Here is a leading-edge camera from the mid-1990s conceived to address the demands of professional and technical photographers. It has a modular in design, comprising the 0.33 megapixel binocular-style camera to which can be attached the LCD monitor/viewfinder and a macro flash adaptor with twin strobes and extra macro lenses.
You can see the whole, bulky fandango in these photos. The camera component alone weighs half a kilogram – my kitchen scales tell me the complete system as shown here is 1.05 kg. The total cost was also hefty - about US$2,200.
Incidentally, the DS-220 claimed to be the world’s first digital still camera that used lithium-ion batteries.
Fujifilm DS-8 Clip-It (1996)
The prolific Fujifilm company brought out its first digital cameras in 1996 and by year's end, it had two models on the market – the DS-7 and this DS-8 Clip-It. Don't imagine that the fancy term "Clip-It" represents anything remarkable. It's really a curiosity, but a curiosity now prized by collectors. You see, the camera was all but the same as the DS-7 but with a clip-on optical viewfinder (which can be seen in the photos below). Apparently, it was only marketed in Japan. So, the DS-8 was special!
The camera had a 0.35 megapixel CCD sensor, external storage comprising a SmartMedia card and a 1.8" LCD screen. It sold for about US$700.
Fujix DS-300 (1997)
The DS-300 released in 1997 is a large, industrial camera with a 1.3 megapixel sensor and a professional range of image-making features. Nevertheless, it didn't have an LCD screen, only an optical viewfinder.
Fuji made this one to last. The body is manufactured of high-quality magnesium alloy while the lens barrel is made of aluminium, giving an all-up weight is 620 grams. My camera shown here is accompanied by a rare dust cover (designated CV-D3).
The DS-300 is a high-specification camera for commercial and industrial use, built expenively and sold for a considerable US$2,500 list price.

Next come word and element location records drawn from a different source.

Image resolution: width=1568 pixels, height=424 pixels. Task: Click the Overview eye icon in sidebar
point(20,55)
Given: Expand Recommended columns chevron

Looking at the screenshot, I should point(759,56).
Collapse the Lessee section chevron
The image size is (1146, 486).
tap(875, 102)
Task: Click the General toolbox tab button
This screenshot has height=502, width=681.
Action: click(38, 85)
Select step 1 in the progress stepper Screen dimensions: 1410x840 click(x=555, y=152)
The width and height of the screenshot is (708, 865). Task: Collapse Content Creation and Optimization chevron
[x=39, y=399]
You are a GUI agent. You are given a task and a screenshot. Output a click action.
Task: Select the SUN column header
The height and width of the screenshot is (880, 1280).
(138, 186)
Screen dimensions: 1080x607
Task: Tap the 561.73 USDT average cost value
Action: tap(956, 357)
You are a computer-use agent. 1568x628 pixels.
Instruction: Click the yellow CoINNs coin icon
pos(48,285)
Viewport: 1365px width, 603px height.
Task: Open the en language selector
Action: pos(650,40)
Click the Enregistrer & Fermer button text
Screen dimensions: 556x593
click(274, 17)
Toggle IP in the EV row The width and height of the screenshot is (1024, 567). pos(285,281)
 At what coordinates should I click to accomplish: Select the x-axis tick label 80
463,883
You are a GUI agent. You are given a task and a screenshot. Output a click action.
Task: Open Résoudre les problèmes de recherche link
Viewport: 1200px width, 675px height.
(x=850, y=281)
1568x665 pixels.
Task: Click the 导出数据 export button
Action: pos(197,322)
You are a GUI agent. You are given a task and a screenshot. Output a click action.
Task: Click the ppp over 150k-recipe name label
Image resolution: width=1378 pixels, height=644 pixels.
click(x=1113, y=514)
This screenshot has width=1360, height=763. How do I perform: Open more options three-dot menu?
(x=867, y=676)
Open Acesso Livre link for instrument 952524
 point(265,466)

Fujifilm FinePix 4700 Zoom (2000)
Perhaps the nicest in the line of FinePix cameras with vertical configuration, this 2.4 megapixel model is small and beautiful. It has a little pop-up flash head, a metal lens cover that clacks open when engaging the shooting mode, plus a circular LCD display that is the cutest thing. It is a serious camera, however. Fuji used a "SuperCCD" sensor that it claimed produces the equivalent of 4.3 megapixel resolution images.
Fujifilm FinePix 1400 Zoom (2000)
The F1400Z is a pretty camera from the start of the "USB era" (2000). It's a compact, elegant 1.3 megapixel pocket camera with desirable consumer features - a 3x zoom lens, assortment of exposure controls, advanced playback features and excellent image quality. For an inexpensive camera, it is well made.
That being said, the Olympus C-900, which you can read about on this site, had these features (but not USB) two years earlier.